◆ Problem details ◆
Which lines run from the one containing "Switch to the Pending tab" to the end of the entries below? Reproduce them exactly, both ends included.

_ _ _

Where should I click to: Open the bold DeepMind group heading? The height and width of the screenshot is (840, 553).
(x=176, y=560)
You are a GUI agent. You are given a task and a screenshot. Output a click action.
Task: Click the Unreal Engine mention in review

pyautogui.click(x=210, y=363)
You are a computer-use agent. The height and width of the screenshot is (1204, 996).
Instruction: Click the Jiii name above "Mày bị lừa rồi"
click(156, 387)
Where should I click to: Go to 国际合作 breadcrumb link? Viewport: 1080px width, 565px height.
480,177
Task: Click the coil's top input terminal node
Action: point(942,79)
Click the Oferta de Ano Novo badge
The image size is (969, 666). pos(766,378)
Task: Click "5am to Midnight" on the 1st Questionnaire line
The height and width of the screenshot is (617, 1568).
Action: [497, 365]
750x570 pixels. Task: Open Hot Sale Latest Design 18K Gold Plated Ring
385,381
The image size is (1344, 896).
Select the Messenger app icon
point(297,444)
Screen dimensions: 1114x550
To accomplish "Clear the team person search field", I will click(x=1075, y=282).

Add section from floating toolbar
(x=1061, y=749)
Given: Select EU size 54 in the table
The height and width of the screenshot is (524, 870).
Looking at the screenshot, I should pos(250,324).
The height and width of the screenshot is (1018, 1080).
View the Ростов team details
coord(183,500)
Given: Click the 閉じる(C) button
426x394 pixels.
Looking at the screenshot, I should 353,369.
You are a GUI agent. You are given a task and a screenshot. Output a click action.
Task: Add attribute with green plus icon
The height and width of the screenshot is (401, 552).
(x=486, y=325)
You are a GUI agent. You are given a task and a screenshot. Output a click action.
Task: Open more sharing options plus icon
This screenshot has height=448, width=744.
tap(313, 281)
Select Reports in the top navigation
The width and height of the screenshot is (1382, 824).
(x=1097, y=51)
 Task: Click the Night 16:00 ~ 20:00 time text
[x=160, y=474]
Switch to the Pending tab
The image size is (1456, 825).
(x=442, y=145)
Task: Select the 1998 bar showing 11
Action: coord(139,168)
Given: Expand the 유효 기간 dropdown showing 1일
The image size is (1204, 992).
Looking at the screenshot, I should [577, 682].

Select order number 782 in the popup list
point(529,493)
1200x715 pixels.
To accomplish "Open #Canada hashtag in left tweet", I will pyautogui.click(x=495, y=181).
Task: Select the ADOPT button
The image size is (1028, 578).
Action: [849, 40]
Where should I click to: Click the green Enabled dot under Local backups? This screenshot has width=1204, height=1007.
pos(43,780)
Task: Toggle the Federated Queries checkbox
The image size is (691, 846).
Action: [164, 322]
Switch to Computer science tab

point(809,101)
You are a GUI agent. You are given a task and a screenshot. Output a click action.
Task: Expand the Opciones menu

_ _ _

◆ Exercise response ◆
Switch to the Pending tab
The image size is (1456, 825).
(x=442, y=145)
Task: Select the 1998 bar showing 11
Action: coord(139,168)
Given: Expand the 유효 기간 dropdown showing 1일
The image size is (1204, 992).
Looking at the screenshot, I should [577, 682].

Select order number 782 in the popup list
point(529,493)
1200x715 pixels.
To accomplish "Open #Canada hashtag in left tweet", I will pyautogui.click(x=495, y=181).
Task: Select the ADOPT button
The image size is (1028, 578).
Action: [849, 40]
Where should I click to: Click the green Enabled dot under Local backups? This screenshot has width=1204, height=1007.
pos(43,780)
Task: Toggle the Federated Queries checkbox
The image size is (691, 846).
Action: [164, 322]
Switch to Computer science tab

point(809,101)
You are a GUI agent. You are given a task and a screenshot. Output a click action.
Task: Expand the Opciones menu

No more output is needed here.